What is required. Below are several entries. Transcribe exactly those lines that fall from the one with "085 – 50 55 727 (677, 1231)" through the one with "[Cart] (150, 42)", end lines included.

Record extracts.

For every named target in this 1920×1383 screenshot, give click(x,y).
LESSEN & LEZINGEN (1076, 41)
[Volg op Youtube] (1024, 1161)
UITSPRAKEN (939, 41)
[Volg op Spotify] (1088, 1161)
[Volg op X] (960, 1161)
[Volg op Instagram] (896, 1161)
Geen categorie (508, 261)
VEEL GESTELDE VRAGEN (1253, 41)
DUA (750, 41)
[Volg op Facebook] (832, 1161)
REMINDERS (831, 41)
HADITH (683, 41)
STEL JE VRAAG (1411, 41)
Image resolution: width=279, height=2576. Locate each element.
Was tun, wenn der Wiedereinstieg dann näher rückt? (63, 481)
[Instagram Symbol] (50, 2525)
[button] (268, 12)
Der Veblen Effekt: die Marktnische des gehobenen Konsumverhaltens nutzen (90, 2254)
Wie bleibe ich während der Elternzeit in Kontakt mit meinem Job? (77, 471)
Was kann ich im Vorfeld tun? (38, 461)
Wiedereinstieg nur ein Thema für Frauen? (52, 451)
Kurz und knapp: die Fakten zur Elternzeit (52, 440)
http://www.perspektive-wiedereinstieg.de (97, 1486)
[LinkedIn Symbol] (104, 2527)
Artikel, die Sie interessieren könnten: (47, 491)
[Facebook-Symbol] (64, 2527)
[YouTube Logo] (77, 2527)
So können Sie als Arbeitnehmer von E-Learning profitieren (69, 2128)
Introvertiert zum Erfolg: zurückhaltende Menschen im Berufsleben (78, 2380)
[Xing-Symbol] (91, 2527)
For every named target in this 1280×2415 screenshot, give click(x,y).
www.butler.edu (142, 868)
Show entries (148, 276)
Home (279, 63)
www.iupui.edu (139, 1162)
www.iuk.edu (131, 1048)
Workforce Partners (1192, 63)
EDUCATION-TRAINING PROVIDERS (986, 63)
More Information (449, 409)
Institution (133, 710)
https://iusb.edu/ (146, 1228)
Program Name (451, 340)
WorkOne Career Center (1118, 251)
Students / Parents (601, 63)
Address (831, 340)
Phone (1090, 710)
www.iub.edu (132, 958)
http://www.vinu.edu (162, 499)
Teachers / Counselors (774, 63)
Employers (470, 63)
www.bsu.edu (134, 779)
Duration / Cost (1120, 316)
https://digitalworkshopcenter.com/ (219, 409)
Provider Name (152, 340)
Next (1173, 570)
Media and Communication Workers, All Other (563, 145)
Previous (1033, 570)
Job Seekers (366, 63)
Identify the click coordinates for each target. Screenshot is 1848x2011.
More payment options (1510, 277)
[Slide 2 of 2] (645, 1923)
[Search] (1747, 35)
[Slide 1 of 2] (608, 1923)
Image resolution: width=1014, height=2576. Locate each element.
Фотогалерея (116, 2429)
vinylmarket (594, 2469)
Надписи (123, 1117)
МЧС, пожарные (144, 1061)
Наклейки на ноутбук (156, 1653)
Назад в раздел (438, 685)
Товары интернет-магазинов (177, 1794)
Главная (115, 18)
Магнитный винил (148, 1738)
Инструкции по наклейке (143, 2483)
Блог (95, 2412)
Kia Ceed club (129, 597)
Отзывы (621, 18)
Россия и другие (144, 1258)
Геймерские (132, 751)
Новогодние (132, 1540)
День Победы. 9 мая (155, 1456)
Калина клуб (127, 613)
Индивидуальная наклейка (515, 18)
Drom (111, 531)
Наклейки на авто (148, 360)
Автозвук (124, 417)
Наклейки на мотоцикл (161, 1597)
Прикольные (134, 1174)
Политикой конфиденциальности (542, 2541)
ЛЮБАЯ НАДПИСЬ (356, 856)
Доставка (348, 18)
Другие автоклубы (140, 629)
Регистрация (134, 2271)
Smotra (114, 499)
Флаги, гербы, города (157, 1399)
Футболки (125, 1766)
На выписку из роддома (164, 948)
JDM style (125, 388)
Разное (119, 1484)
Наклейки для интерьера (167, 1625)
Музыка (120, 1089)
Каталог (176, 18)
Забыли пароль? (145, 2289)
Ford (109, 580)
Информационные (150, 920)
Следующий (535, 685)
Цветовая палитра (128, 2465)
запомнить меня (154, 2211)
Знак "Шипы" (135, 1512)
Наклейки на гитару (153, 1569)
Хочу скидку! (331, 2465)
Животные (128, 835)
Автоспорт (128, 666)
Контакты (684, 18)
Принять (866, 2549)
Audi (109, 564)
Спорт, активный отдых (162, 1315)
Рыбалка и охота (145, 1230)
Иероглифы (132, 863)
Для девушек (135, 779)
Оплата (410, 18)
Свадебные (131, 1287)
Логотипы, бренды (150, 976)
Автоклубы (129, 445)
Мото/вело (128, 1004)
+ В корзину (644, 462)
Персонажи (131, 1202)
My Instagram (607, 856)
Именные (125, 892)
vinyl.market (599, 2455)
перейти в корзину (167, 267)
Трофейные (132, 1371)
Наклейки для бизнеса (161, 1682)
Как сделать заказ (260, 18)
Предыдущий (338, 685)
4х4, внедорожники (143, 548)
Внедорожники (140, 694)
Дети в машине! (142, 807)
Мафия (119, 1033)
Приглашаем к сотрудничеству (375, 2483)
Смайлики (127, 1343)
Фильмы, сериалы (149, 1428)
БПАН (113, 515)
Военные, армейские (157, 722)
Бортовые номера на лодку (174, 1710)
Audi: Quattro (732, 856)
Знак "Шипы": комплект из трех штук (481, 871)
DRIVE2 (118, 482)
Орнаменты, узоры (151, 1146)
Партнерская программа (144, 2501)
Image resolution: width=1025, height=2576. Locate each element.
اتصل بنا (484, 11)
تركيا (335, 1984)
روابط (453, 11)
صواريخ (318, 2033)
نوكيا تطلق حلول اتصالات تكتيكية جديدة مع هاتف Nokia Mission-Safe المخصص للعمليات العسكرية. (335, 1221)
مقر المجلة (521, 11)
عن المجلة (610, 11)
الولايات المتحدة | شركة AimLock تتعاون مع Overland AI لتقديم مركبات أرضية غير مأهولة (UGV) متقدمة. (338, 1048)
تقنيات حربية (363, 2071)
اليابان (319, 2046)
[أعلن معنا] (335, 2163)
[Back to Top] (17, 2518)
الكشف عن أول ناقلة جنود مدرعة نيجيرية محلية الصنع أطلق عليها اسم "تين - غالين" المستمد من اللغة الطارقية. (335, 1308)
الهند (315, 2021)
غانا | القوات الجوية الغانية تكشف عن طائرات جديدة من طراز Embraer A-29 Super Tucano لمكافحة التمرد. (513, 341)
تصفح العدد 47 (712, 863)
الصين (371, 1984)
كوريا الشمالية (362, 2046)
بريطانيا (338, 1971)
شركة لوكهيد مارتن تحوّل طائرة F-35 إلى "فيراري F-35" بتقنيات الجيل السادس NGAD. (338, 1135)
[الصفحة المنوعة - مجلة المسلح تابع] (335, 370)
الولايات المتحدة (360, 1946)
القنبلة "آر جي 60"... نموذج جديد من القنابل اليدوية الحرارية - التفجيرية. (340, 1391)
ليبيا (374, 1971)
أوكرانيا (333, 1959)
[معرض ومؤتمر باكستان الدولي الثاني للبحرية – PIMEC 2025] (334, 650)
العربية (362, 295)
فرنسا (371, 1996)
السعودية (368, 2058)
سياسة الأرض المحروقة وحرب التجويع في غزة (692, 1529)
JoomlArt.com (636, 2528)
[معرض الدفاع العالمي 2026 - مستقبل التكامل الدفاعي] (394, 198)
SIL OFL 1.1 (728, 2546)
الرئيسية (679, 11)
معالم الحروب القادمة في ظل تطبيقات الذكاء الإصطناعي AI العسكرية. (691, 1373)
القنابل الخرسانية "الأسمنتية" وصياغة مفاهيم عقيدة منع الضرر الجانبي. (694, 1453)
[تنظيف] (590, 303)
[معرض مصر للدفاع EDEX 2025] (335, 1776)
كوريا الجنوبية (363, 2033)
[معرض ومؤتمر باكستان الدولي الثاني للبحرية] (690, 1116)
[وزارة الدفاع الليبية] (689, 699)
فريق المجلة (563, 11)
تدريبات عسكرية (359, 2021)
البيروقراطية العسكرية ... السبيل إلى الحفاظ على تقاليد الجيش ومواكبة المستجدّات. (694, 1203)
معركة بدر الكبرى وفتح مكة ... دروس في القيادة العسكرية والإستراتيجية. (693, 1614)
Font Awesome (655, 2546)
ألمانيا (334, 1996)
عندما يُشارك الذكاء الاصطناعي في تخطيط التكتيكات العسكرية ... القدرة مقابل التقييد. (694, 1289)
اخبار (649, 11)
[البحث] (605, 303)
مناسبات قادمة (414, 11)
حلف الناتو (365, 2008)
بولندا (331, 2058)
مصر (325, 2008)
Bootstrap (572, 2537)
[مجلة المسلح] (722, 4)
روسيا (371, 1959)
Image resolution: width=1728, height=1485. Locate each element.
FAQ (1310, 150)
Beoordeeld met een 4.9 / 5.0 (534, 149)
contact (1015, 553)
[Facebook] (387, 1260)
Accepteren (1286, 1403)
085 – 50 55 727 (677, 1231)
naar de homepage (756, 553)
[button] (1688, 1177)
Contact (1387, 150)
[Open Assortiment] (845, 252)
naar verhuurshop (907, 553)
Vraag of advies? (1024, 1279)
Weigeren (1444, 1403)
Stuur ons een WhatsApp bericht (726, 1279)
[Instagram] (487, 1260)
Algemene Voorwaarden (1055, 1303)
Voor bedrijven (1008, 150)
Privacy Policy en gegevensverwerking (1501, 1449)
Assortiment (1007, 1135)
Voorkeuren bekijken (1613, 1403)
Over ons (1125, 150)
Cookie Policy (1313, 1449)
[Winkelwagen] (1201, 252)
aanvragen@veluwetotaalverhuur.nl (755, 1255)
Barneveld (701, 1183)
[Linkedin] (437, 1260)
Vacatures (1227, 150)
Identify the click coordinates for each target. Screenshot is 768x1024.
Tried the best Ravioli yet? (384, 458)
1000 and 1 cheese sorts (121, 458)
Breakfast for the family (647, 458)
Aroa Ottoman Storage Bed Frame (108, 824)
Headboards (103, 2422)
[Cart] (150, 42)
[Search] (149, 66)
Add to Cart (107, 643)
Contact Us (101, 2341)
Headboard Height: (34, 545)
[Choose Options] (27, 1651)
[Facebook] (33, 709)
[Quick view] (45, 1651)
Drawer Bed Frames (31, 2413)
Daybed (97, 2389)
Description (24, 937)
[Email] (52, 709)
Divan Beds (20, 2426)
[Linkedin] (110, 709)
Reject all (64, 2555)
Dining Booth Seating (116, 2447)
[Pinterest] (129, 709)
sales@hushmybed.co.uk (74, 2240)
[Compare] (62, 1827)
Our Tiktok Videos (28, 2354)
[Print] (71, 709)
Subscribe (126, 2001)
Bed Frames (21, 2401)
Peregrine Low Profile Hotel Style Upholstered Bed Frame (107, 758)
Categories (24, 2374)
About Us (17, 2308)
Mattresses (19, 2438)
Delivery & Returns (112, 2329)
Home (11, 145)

Result for this exercise.
085 – 50 55 727 (677, 1231)
naar de homepage (756, 553)
[button] (1688, 1177)
Contact (1387, 150)
[Open Assortiment] (845, 252)
naar verhuurshop (907, 553)
Vraag of advies? (1024, 1279)
Weigeren (1444, 1403)
Stuur ons een WhatsApp bericht (726, 1279)
[Instagram] (487, 1260)
Algemene Voorwaarden (1055, 1303)
Voor bedrijven (1008, 150)
Privacy Policy en gegevensverwerking (1501, 1449)
Assortiment (1007, 1135)
Voorkeuren bekijken (1613, 1403)
Over ons (1125, 150)
Cookie Policy (1313, 1449)
[Winkelwagen] (1201, 252)
aanvragen@veluwetotaalverhuur.nl (755, 1255)
Barneveld (701, 1183)
[Linkedin] (437, 1260)
Vacatures (1227, 150)
Identify the click coordinates for each target. Screenshot is 768x1024.
Tried the best Ravioli yet? (384, 458)
1000 and 1 cheese sorts (121, 458)
Breakfast for the family (647, 458)
Aroa Ottoman Storage Bed Frame (108, 824)
Headboards (103, 2422)
[Cart] (150, 42)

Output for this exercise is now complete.